# INSTRUCTIONS TO FOLLOW
A word-for-word repetition of all the entries is needed.

# AVAILABLE DATA
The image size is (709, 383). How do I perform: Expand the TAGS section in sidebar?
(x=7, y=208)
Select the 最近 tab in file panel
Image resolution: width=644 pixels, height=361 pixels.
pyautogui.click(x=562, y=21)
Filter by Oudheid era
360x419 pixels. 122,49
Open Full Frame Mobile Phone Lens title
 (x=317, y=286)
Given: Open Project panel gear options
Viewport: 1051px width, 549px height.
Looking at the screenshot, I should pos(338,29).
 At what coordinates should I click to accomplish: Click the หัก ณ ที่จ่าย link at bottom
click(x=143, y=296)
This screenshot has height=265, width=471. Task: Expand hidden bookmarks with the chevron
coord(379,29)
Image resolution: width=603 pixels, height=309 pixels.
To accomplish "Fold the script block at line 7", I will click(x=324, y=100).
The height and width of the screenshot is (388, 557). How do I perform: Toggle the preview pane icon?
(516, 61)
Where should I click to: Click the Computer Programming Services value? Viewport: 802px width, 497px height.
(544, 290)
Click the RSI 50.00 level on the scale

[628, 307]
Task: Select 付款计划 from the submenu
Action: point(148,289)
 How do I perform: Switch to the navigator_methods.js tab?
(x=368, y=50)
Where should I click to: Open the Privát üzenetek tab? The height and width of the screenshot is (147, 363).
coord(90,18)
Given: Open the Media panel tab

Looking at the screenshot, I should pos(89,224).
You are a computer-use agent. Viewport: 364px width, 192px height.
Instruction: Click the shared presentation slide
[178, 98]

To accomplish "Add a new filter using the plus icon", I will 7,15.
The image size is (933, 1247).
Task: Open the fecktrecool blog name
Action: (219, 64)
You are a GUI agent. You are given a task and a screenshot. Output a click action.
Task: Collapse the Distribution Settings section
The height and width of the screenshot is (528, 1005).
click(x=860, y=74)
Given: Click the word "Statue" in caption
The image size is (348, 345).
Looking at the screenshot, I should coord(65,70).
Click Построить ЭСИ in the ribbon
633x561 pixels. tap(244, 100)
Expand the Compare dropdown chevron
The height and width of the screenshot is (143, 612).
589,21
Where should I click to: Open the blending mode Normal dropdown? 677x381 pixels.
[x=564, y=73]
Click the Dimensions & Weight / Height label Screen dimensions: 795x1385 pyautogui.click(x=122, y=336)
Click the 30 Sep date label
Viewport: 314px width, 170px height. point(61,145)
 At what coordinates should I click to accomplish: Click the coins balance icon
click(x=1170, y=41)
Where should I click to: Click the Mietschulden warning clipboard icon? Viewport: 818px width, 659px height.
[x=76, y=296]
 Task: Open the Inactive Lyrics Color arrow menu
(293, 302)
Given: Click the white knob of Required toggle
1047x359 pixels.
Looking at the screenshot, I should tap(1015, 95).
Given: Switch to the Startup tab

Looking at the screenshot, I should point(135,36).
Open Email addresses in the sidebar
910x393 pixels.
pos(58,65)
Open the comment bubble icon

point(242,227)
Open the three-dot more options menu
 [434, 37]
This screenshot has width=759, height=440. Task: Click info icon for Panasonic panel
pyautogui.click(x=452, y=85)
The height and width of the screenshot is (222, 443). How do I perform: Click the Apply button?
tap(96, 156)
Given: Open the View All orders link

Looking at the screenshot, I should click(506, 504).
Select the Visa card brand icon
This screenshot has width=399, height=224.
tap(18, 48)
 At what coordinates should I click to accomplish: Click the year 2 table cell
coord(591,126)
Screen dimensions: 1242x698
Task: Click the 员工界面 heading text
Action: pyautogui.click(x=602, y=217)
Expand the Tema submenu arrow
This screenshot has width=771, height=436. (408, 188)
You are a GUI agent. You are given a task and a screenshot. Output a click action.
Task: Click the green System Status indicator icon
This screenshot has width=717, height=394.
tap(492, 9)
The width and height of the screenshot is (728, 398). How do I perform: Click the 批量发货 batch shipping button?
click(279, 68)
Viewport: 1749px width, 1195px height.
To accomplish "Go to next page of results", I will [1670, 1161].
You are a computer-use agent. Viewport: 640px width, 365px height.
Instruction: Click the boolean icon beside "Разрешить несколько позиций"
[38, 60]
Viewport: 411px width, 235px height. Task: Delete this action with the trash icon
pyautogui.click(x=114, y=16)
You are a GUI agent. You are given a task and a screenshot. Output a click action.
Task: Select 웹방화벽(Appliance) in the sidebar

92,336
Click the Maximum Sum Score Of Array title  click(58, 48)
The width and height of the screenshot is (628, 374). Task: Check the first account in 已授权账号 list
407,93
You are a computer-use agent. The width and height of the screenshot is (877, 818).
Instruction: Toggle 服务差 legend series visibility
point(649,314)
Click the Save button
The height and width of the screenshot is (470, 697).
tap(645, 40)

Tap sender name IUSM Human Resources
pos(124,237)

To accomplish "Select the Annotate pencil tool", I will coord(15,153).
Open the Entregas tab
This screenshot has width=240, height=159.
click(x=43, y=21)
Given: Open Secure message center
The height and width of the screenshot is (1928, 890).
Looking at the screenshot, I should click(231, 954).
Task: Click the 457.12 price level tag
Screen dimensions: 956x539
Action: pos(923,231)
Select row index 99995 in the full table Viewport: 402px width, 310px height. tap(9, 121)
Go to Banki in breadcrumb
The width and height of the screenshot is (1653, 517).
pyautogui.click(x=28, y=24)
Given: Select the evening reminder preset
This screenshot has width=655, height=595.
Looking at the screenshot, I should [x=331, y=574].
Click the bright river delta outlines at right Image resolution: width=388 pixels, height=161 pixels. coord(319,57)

# RESPONSE BOX
The image size is (709, 383). How do I perform: Expand the TAGS section in sidebar?
(x=7, y=208)
Select the 最近 tab in file panel
Image resolution: width=644 pixels, height=361 pixels.
pyautogui.click(x=562, y=21)
Filter by Oudheid era
360x419 pixels. 122,49
Open Full Frame Mobile Phone Lens title
 (x=317, y=286)
Given: Open Project panel gear options
Viewport: 1051px width, 549px height.
Looking at the screenshot, I should pos(338,29).
 At what coordinates should I click to accomplish: Click the หัก ณ ที่จ่าย link at bottom
click(x=143, y=296)
This screenshot has height=265, width=471. Task: Expand hidden bookmarks with the chevron
coord(379,29)
Image resolution: width=603 pixels, height=309 pixels.
To accomplish "Fold the script block at line 7", I will click(x=324, y=100).
The height and width of the screenshot is (388, 557). How do I perform: Toggle the preview pane icon?
(516, 61)
Where should I click to: Click the Computer Programming Services value? Viewport: 802px width, 497px height.
(544, 290)
Click the RSI 50.00 level on the scale

[628, 307]
Task: Select 付款计划 from the submenu
Action: point(148,289)
 How do I perform: Switch to the navigator_methods.js tab?
(x=368, y=50)
Where should I click to: Open the Privát üzenetek tab? The height and width of the screenshot is (147, 363).
coord(90,18)
Given: Open the Media panel tab

Looking at the screenshot, I should pos(89,224).
You are a computer-use agent. Viewport: 364px width, 192px height.
Instruction: Click the shared presentation slide
[178, 98]

To accomplish "Add a new filter using the plus icon", I will 7,15.
The image size is (933, 1247).
Task: Open the fecktrecool blog name
Action: (219, 64)
You are a GUI agent. You are given a task and a screenshot. Output a click action.
Task: Collapse the Distribution Settings section
The height and width of the screenshot is (528, 1005).
click(x=860, y=74)
Given: Click the word "Statue" in caption
The image size is (348, 345).
Looking at the screenshot, I should coord(65,70).
Click Построить ЭСИ in the ribbon
633x561 pixels. tap(244, 100)
Expand the Compare dropdown chevron
The height and width of the screenshot is (143, 612).
589,21
Where should I click to: Open the blending mode Normal dropdown? 677x381 pixels.
[x=564, y=73]
Click the Dimensions & Weight / Height label Screen dimensions: 795x1385 pyautogui.click(x=122, y=336)
Click the 30 Sep date label
Viewport: 314px width, 170px height. point(61,145)
 At what coordinates should I click to accomplish: Click the coins balance icon
click(x=1170, y=41)
Where should I click to: Click the Mietschulden warning clipboard icon? Viewport: 818px width, 659px height.
[x=76, y=296]
 Task: Open the Inactive Lyrics Color arrow menu
(293, 302)
Given: Click the white knob of Required toggle
1047x359 pixels.
Looking at the screenshot, I should tap(1015, 95).
Given: Switch to the Startup tab

Looking at the screenshot, I should point(135,36).
Open Email addresses in the sidebar
910x393 pixels.
pos(58,65)
Open the comment bubble icon

point(242,227)
Open the three-dot more options menu
 [434, 37]
This screenshot has width=759, height=440. Task: Click info icon for Panasonic panel
pyautogui.click(x=452, y=85)
The height and width of the screenshot is (222, 443). How do I perform: Click the Apply button?
tap(96, 156)
Given: Open the View All orders link

Looking at the screenshot, I should click(506, 504).
Select the Visa card brand icon
This screenshot has width=399, height=224.
tap(18, 48)
 At what coordinates should I click to accomplish: Click the year 2 table cell
coord(591,126)
Screen dimensions: 1242x698
Task: Click the 员工界面 heading text
Action: pyautogui.click(x=602, y=217)
Expand the Tema submenu arrow
This screenshot has width=771, height=436. (408, 188)
You are a GUI agent. You are given a task and a screenshot. Output a click action.
Task: Click the green System Status indicator icon
This screenshot has width=717, height=394.
tap(492, 9)
The width and height of the screenshot is (728, 398). How do I perform: Click the 批量发货 batch shipping button?
click(279, 68)
Viewport: 1749px width, 1195px height.
To accomplish "Go to next page of results", I will [1670, 1161].
You are a computer-use agent. Viewport: 640px width, 365px height.
Instruction: Click the boolean icon beside "Разрешить несколько позиций"
[38, 60]
Viewport: 411px width, 235px height. Task: Delete this action with the trash icon
pyautogui.click(x=114, y=16)
You are a GUI agent. You are given a task and a screenshot. Output a click action.
Task: Select 웹방화벽(Appliance) in the sidebar

92,336
Click the Maximum Sum Score Of Array title  click(58, 48)
The width and height of the screenshot is (628, 374). Task: Check the first account in 已授权账号 list
407,93
You are a computer-use agent. The width and height of the screenshot is (877, 818).
Instruction: Toggle 服务差 legend series visibility
point(649,314)
Click the Save button
The height and width of the screenshot is (470, 697).
tap(645, 40)

Tap sender name IUSM Human Resources
pos(124,237)

To accomplish "Select the Annotate pencil tool", I will coord(15,153).
Open the Entregas tab
This screenshot has width=240, height=159.
click(x=43, y=21)
Given: Open Secure message center
The height and width of the screenshot is (1928, 890).
Looking at the screenshot, I should click(231, 954).
Task: Click the 457.12 price level tag
Screen dimensions: 956x539
Action: pos(923,231)
Select row index 99995 in the full table Viewport: 402px width, 310px height. tap(9, 121)
Go to Banki in breadcrumb
The width and height of the screenshot is (1653, 517).
pyautogui.click(x=28, y=24)
Given: Select the evening reminder preset
This screenshot has width=655, height=595.
Looking at the screenshot, I should [x=331, y=574].
Click the bright river delta outlines at right Image resolution: width=388 pixels, height=161 pixels. coord(319,57)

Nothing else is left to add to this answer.